Anchorman

For as much as I love natural history, my husband feels the same about archaeology. His favorite dives are on historical shipwrecks, especially those with inner passages to be explored. He loves finding the engine room, seeing how the ship was run, and as a friend of ours jokes, "counting rivets." So when one of the employees at our dive resort mentioned there were some 19th-century anchors at 60 m (200 ft) deep at the southern end of the island, I knew we were in for a long, deep dive. 

This species was really common at depth. I think it's the 
feather black coral (Plumapathes pennacea).
I got certified for trimix diving just a few months ago, and I must admit, I was pretty excited to put those skills to use again. We planned our profile, ran simulated scenarios, and requested our gas mixes from the tech shop. The weather was pretty good and the waves weren't too big, so we strapped on our tanks and headed down the slope. 
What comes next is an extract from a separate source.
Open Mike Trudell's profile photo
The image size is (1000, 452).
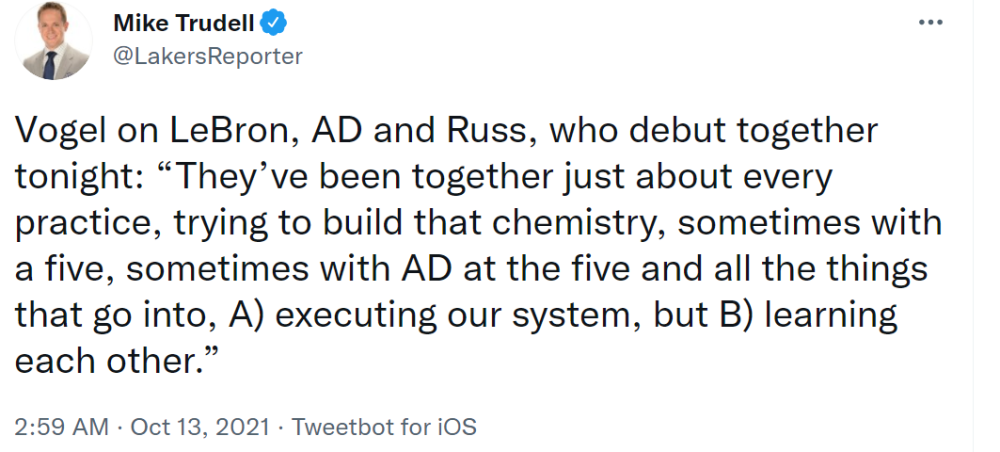coord(54,41)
I was enthralled. Not by the anchors - I barely noticed them at first - but by the invertebrate community at 60 m deep. Little light from the surface penetrates this far, so the coral community is sparse. Instead, we found large red barrel sponges (Neofibularia nolitangere) and lots of sea fans (Iciligorgia schrammi). 

My husband was occupied with different things. In the short time we had at depth, he found 6 or 7 large anchors, a ballast brick, a large chain, and a giant shackle. I was actually impressed by his internal metal detector, because he found all that in 40 minutes. 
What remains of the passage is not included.